§ **Work item**
Within the material below, locate the line with "Yorum (17, 2022)" and the line with "Registro (15, 2461)", then return those two lines and all lines between them, exactly as written.

§ **Record set**
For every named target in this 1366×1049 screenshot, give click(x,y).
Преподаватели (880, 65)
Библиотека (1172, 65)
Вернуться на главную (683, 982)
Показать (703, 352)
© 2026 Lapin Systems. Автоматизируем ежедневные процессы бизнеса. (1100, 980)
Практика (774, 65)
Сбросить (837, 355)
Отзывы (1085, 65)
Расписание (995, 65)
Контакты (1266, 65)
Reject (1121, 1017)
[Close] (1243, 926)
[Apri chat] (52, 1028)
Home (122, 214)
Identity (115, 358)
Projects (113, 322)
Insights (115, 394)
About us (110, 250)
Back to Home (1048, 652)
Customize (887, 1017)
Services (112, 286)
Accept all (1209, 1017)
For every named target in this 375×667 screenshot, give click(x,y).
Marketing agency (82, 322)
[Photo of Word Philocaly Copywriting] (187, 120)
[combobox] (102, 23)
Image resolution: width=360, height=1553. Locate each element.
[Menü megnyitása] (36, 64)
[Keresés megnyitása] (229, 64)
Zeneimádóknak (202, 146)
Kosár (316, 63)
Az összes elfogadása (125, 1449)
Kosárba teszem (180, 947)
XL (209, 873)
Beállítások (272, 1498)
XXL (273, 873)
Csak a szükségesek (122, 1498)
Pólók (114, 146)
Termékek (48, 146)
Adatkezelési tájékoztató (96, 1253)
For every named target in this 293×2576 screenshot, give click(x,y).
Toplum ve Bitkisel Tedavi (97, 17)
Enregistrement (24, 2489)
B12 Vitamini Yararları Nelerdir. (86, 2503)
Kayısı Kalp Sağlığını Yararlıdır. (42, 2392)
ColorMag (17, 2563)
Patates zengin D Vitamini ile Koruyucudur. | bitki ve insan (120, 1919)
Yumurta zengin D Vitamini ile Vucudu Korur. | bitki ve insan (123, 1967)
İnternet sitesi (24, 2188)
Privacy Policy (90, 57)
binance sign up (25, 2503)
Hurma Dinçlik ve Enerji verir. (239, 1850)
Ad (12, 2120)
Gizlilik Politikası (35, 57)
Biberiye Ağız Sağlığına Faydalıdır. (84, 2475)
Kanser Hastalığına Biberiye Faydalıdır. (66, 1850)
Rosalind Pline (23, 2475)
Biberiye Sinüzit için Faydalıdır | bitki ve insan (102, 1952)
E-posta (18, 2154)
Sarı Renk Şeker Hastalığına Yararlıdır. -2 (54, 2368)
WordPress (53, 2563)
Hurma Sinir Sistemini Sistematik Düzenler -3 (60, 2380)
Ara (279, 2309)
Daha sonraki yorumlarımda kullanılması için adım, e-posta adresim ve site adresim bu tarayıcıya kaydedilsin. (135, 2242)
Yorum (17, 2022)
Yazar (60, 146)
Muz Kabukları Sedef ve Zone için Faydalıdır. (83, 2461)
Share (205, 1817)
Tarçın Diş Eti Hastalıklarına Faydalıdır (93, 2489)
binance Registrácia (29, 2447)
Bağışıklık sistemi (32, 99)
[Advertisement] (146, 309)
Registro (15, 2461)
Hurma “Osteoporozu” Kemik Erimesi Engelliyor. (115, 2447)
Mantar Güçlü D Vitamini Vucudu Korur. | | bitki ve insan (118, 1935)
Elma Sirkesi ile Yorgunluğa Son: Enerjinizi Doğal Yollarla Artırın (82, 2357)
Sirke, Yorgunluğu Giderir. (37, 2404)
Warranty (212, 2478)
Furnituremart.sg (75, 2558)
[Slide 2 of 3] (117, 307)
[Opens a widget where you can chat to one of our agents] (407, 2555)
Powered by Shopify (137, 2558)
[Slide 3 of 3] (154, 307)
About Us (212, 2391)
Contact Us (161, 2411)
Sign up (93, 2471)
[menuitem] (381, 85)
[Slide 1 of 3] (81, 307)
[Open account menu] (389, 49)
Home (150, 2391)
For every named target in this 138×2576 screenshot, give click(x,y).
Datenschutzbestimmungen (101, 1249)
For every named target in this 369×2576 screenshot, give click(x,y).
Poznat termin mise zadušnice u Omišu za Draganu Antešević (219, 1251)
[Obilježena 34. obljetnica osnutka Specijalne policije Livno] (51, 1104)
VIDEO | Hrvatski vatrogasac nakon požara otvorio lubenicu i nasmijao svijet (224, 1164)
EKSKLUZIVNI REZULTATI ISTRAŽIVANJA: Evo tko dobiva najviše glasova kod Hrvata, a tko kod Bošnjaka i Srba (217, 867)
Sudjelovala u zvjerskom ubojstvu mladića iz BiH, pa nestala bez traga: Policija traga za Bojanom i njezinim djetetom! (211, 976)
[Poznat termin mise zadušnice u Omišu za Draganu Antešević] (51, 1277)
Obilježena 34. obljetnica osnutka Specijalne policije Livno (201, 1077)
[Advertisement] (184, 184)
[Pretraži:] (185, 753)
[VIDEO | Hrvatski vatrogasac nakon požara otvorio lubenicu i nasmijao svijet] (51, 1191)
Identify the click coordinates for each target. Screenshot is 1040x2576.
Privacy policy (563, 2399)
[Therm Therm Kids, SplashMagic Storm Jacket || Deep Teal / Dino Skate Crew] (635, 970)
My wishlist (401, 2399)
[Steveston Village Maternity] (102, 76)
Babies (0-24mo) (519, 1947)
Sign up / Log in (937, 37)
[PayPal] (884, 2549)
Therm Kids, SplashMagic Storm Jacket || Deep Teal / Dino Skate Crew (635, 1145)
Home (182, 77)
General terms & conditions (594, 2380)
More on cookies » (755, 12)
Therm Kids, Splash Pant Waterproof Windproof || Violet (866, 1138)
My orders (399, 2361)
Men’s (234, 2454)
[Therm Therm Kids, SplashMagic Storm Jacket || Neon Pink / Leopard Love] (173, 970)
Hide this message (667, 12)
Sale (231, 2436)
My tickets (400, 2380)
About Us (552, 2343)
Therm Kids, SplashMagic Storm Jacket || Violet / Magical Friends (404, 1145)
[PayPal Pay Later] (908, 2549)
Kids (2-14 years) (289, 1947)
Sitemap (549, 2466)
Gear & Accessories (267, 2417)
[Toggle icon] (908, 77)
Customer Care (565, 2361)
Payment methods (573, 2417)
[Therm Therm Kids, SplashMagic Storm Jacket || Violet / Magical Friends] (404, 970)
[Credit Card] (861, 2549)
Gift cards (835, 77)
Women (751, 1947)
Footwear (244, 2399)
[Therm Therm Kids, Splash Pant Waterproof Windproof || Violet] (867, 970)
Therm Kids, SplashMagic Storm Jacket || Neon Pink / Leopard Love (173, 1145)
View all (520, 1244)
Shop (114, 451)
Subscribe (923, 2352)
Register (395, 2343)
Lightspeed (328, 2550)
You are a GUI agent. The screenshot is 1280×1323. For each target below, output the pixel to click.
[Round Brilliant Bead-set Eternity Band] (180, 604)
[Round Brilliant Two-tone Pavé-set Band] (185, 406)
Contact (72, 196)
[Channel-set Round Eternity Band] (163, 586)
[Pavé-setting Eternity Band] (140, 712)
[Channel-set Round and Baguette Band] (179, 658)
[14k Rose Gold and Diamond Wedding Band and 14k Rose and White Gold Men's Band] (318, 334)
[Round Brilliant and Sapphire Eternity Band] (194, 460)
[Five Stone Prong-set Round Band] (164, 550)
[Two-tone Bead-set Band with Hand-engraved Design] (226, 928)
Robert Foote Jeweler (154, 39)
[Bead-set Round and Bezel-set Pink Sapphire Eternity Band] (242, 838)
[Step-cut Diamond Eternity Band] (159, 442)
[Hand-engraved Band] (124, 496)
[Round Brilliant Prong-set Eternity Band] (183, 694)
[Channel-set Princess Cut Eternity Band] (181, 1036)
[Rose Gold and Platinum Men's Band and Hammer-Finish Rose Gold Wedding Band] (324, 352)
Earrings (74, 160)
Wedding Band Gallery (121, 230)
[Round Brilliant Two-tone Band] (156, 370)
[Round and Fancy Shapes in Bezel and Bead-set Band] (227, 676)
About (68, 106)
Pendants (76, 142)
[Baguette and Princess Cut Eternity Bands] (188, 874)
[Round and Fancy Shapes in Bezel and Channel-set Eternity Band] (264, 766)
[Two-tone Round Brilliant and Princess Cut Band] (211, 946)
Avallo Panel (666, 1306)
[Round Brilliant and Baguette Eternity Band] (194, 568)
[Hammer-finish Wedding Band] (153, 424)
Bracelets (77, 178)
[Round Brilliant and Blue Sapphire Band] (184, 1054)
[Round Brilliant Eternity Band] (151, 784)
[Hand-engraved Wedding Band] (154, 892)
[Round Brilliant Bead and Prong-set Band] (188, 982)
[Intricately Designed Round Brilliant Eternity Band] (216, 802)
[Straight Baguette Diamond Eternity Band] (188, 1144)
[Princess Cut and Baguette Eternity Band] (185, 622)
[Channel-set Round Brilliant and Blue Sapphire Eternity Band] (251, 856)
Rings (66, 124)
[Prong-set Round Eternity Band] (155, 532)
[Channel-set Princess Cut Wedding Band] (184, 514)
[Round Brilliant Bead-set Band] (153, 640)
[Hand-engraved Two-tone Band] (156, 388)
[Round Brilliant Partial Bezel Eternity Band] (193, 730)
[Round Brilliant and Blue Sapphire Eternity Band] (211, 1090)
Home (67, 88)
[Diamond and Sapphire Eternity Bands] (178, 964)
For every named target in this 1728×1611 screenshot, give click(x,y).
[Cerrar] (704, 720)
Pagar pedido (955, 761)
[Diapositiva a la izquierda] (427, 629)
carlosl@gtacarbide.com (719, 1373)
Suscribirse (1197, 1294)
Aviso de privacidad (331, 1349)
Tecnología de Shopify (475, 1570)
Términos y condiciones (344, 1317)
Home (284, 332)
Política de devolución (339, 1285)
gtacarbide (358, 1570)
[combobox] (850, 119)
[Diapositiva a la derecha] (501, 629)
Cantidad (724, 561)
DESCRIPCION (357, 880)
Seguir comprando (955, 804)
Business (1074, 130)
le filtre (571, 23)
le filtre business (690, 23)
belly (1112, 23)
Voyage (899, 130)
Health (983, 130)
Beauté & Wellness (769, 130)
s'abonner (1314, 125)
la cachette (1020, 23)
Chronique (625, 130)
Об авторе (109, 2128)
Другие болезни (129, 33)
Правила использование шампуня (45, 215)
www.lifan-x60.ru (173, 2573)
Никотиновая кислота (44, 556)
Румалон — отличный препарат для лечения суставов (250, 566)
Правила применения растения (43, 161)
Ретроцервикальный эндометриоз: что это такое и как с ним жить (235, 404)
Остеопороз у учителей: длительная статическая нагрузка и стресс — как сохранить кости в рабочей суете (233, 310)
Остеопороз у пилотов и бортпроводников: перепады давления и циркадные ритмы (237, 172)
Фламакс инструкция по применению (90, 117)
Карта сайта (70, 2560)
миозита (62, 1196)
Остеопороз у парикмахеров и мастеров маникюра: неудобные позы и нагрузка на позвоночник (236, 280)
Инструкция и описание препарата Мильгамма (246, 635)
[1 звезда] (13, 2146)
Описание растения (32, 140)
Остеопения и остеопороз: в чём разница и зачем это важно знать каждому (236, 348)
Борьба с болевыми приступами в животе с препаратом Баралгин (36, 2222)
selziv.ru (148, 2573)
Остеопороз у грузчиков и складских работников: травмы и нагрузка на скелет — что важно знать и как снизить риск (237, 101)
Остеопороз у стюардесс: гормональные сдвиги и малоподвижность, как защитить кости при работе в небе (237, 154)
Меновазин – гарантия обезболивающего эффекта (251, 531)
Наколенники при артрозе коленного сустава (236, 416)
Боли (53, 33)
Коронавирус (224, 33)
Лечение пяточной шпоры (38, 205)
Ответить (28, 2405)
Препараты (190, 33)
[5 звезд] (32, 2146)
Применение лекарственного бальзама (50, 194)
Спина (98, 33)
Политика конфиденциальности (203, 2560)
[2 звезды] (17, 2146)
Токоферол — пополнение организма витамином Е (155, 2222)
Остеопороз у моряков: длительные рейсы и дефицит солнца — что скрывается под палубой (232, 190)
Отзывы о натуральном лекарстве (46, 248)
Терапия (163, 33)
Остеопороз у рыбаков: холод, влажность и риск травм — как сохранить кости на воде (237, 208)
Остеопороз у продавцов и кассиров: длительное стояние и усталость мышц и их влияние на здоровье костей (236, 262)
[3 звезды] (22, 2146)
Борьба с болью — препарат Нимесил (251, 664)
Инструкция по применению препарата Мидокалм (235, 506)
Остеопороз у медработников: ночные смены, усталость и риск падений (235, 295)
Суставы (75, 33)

§ **Written reply**
Yorum (17, 2022)
Yazar (60, 146)
Muz Kabukları Sedef ve Zone için Faydalıdır. (83, 2461)
Share (205, 1817)
Tarçın Diş Eti Hastalıklarına Faydalıdır (93, 2489)
binance Registrácia (29, 2447)
Bağışıklık sistemi (32, 99)
[Advertisement] (146, 309)
Registro (15, 2461)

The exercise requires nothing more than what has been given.